When this works properly I see the dimmer go down like this:

+1ms ╔Received event [Barn].time = 1553684192618 with a delay of -1418ms
+166ms ║RunTime Analysis CS > 70ms > PS > 54ms > PE > 42ms > CE
+169ms ║Runtime (39877 bytes) successfully initialized in 54ms (v0.3.10a.20190223) (167ms)
+170ms ║╔Execution stage started
+237ms ║║Executed physical command [Outside].setLevel([10]) (48ms)
+238ms ║║Executed [Outside].setLevel (51ms)
+241ms ║╚Execution stage complete. (71ms)
+243ms ╚Event processed successfully (242ms)

#13

Any thoughts anyone?


#14

The “WITH” at line 30 should have Task Cancellation Policy set to “Never”.
This means that once that block begins, the conditions above will not break it.

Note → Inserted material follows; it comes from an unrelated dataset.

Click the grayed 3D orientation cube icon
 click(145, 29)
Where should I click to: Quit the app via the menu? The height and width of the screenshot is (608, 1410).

In your case, the possible negative side effects would be if your Wife ever came home 4 minutes after you… She would only see the last minute before the light turned back to 10%.


#15

Thank you, I really appreciate your help. I now have an ‘N’ next to the ‘with’ so hopefully that’s correct. Is there another way to program this so we avoid the last minute scenario?


#16

I often “cheat” a bit, and let a different device be in charge of the “Turn off”.

For example:

IF Motion on porch stays inactive for 5 minutes
    Then set lights to 10%
END IF

#17

In addition to what @WCmore recommended (using TCP), you might also want to set the Task Execution Policy (TEP) on that WITH block also. That prevents the tasks from executing again if the conditions do not change — in your case, the conditions are true when the first person arrives, and are still true whent the second person arrives … so with TEP enabled, the tasks do not execute again.


#18

I thought of that @elf, but won’t {lightsAt100} = true mean that the second evaluation would be false?


#19

True … I was just throwing this out as general info on preventing a re-execute of tasks when conditions do not change … guess I should be more clearer, LOL.